Re: [Xen-users] Xen 3.0.0 32bit-pae (testing changeset 8270) crashes(pgtable.c:284, kernel bug?)



Am Donnerstag, 2. Februar 2006 12:52 schrieb Ian Pratt:
> > 3.0.1 seems to fix the bug I saw on my two machines, but now
> > there is another
> > (but somehow related) problem for me in 3.0.1-pae. I don't
> > know if it's still
> > related to the 3ware controller, but at least it only appears
> > for domains
> > that have memory above the 32bit adress-space again, so the
> > first started
> > domUs run fine. The big difference is that I don't have any
> > complete freezes
> > of the xen machine anymore, just domUs are crashing this time.
>
> Interesting.

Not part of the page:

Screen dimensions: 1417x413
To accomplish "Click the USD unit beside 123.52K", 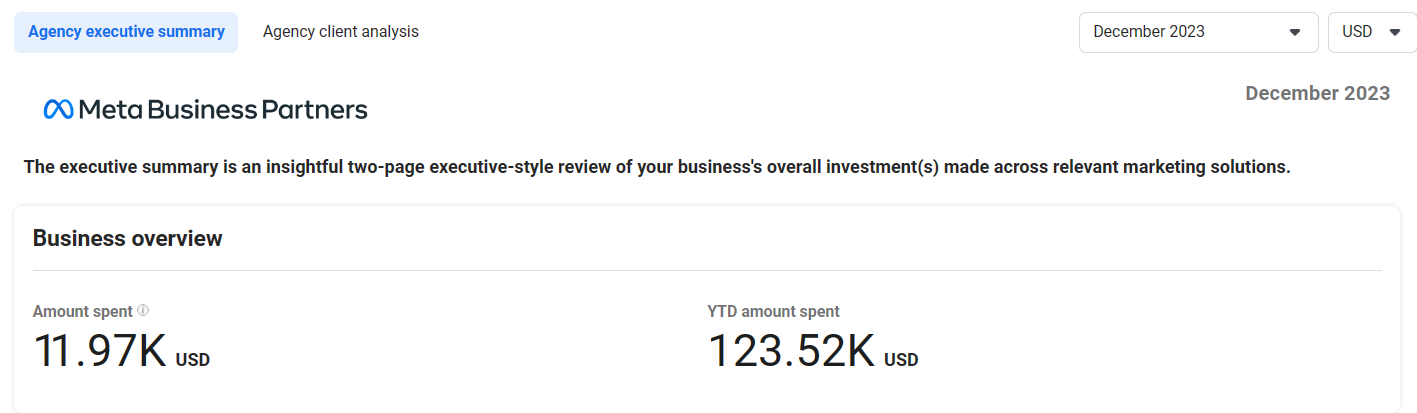I will [x=901, y=360].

It looks like xen is running out of memory below 4GB, and
> can't service the domain's request for a new L3 PGD, causing the domain
> to bug out.
>
> Are you using dom0_mem= on the xen command line to constrain dom0's
> memory usage or are relying on dom0 releasing memory automatically as
> you start other domains? If the latter, I expect dom0 is hogging all the
> pages below 4GB. [Grrr, PAE is such a crock...]
>
> Given that your 3ware controller is already putting pressure on the
> bottom 4GB you'd be better off setting your initial dom0 memory at boot
> time.

your right, if dom0_mem set to 196MB then I can start 20 domains using all 
available ram without any problems. no crashing of a domU or even the whole 
system. Really seems to work now... Great! Thanks a lot!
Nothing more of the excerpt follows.